#### The problem:
Copy the entries from the line containing "İade Yeri (286, 419)" through the line containing "INCARNAGE (462, 408)", and include every request line. In the answers only, multiply each coordinate by 1.4 and round to a whole number, rounding halves up.
───── Records for this task
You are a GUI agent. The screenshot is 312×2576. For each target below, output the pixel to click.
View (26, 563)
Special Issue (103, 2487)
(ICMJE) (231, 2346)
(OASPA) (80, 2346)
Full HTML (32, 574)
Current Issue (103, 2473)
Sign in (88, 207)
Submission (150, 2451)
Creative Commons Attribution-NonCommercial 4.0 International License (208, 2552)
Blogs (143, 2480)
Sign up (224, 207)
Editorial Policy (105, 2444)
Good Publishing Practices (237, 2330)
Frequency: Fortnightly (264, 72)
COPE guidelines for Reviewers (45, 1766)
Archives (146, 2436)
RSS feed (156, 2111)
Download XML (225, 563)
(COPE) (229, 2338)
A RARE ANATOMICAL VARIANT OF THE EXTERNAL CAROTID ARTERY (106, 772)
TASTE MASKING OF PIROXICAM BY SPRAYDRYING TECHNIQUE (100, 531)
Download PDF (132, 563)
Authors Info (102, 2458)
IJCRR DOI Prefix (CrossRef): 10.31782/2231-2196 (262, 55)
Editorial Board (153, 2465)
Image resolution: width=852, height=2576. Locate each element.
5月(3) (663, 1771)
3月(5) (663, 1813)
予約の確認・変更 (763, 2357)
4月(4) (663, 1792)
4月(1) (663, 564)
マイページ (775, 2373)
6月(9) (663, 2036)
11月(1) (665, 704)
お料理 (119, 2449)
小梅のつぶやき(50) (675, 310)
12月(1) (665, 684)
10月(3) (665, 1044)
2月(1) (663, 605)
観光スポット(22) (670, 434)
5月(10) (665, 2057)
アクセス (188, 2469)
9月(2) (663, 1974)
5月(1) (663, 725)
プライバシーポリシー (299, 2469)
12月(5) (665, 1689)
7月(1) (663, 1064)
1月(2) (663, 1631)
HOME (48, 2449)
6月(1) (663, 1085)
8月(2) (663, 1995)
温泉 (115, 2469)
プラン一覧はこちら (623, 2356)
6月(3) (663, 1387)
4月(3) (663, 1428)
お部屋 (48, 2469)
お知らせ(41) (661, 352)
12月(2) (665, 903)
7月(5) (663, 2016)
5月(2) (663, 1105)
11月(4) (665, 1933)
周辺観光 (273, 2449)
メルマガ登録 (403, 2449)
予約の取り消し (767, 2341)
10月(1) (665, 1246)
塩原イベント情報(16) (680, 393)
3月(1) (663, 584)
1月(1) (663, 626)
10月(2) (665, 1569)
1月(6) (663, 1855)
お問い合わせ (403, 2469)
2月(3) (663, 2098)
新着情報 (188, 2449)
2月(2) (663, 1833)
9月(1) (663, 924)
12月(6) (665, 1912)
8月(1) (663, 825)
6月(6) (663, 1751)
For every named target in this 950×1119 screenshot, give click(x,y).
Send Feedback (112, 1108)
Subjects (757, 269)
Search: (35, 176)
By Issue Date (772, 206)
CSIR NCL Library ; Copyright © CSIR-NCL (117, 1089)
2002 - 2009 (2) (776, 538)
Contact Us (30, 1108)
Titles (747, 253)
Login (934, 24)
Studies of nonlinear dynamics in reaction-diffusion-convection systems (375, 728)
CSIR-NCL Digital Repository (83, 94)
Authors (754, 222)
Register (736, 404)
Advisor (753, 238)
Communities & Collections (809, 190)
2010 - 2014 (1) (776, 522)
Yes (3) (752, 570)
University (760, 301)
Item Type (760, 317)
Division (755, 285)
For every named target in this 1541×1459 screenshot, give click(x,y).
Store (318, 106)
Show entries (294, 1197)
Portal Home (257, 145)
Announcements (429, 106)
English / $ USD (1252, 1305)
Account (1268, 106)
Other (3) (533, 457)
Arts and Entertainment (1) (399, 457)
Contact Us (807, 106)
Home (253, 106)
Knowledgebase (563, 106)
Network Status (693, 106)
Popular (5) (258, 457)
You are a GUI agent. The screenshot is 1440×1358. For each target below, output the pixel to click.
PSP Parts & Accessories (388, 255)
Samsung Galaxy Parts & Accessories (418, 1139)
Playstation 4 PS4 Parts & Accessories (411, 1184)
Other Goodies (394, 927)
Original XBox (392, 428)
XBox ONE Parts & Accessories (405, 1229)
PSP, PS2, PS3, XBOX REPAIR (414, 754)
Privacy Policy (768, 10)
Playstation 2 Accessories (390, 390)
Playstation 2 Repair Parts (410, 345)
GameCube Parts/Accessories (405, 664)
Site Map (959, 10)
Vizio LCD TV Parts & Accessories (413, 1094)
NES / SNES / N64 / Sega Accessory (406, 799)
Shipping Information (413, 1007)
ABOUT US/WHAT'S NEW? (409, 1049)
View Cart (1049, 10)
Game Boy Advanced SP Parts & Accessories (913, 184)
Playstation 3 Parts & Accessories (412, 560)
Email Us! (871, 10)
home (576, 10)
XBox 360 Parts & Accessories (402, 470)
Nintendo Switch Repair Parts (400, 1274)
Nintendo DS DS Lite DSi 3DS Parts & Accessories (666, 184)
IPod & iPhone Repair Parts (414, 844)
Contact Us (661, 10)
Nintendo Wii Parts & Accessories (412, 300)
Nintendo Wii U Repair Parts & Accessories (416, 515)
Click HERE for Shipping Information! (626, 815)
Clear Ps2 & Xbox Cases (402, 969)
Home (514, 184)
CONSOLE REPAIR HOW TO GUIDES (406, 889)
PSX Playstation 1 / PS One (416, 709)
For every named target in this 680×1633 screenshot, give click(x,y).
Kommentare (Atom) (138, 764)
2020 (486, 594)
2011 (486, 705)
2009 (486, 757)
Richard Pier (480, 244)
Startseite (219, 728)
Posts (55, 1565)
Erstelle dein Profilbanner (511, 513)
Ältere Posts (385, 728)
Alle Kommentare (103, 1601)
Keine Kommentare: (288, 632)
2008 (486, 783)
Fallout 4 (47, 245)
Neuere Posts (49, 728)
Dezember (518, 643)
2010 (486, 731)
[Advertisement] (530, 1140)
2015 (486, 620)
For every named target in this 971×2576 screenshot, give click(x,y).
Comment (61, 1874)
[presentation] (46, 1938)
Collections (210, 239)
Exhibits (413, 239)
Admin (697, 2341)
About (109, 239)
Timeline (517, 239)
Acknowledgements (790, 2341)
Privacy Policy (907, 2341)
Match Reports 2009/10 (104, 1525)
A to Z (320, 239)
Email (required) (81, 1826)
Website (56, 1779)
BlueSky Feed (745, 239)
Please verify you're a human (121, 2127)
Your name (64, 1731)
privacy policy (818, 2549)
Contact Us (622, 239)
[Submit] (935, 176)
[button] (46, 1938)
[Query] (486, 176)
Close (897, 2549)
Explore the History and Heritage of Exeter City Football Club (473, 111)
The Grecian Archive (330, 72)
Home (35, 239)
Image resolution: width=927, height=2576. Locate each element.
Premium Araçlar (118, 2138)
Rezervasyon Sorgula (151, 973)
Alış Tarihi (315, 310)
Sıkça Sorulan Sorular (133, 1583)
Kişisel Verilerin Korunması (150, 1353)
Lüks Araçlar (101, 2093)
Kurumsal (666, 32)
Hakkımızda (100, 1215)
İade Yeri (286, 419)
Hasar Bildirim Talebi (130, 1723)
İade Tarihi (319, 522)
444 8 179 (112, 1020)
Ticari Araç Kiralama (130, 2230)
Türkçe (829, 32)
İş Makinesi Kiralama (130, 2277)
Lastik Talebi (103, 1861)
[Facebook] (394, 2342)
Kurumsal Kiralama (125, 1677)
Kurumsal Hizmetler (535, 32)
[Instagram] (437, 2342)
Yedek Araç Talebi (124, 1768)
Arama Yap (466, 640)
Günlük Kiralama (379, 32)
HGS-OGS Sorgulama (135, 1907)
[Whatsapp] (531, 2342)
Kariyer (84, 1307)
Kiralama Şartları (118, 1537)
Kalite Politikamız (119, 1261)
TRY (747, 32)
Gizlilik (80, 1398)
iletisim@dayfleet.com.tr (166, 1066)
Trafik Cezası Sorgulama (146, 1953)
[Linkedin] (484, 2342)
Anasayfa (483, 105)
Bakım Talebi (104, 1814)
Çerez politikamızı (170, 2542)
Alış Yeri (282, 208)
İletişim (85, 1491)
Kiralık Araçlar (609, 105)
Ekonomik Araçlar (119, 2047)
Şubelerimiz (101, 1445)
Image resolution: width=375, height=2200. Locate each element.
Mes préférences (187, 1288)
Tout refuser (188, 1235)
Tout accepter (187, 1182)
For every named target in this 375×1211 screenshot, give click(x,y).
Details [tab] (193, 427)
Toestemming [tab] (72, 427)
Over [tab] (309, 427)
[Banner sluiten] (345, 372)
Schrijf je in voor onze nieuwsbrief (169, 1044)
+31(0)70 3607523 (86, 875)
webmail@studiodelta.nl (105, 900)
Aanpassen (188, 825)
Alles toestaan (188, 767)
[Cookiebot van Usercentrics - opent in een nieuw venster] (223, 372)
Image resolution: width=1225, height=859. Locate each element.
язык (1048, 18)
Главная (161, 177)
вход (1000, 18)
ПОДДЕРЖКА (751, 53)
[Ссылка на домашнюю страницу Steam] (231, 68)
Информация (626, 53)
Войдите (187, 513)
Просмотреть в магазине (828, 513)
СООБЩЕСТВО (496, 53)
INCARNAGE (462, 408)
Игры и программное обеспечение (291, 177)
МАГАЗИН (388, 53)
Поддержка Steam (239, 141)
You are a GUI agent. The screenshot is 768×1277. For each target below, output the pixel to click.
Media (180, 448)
──────────
#### Final result:
İade Yeri (400, 587)
Hasar Bildirim Talebi (182, 2412)
İade Tarihi (447, 731)
444 8 179 (157, 1428)
Ticari Araç Kiralama (182, 3122)
Türkçe (1161, 45)
İş Makinesi Kiralama (182, 3188)
Lastik Talebi (144, 2605)
[Facebook] (552, 3279)
Kurumsal Kiralama (175, 2348)
Kurumsal Hizmetler (749, 45)
[Instagram] (612, 3279)
Yedek Araç Talebi (174, 2475)
Arama Yap (652, 896)
Günlük Kiralama (531, 45)
HGS-OGS Sorgulama (189, 2670)
[Whatsapp] (743, 3279)
Kariyer (118, 1830)
Kiralama Şartları (165, 2152)
Kalite Politikamız (167, 1765)
TRY (1046, 45)
Gizlilik (112, 1957)
iletisim@dayfleet.com.tr (232, 1492)
Trafik Cezası Sorgulama (204, 2734)
[Linkedin] (678, 3279)
Anasayfa (676, 147)
Bakım Talebi (146, 2540)
Çerez politikamızı (238, 3559)
Alış Yeri (395, 291)
İletişim (119, 2087)
Kiralık Araçlar (853, 147)
Ekonomik Araçlar (167, 2866)
Şubelerimiz (141, 2023)
Image resolution: width=375, height=2200. Locate each element.
Mes préférences (262, 1803)
Tout refuser (263, 1729)
Tout accepter (262, 1655)
For every named target in this 375×1211 screenshot, give click(x,y).
Details [tab] (270, 598)
Toestemming [tab] (101, 598)
Over [tab] (433, 598)
[Banner sluiten] (483, 521)
Schrijf je in voor onze nieuwsbrief (237, 1462)
+31(0)70 3607523 (120, 1225)
webmail@studiodelta.nl (147, 1260)
Aanpassen (263, 1155)
Alles toestaan (263, 1074)
[Cookiebot van Usercentrics - opent in een nieuw venster] (312, 521)
Image resolution: width=1225, height=859. Locate each element.
язык (1467, 25)
Главная (225, 248)
вход (1400, 25)
ПОДДЕРЖКА (1051, 74)
[Ссылка на домашнюю страницу Steam] (323, 95)
Информация (876, 74)
Войдите (262, 718)
Просмотреть в магазине (1159, 718)
СООБЩЕСТВО (694, 74)
INCARNAGE (647, 571)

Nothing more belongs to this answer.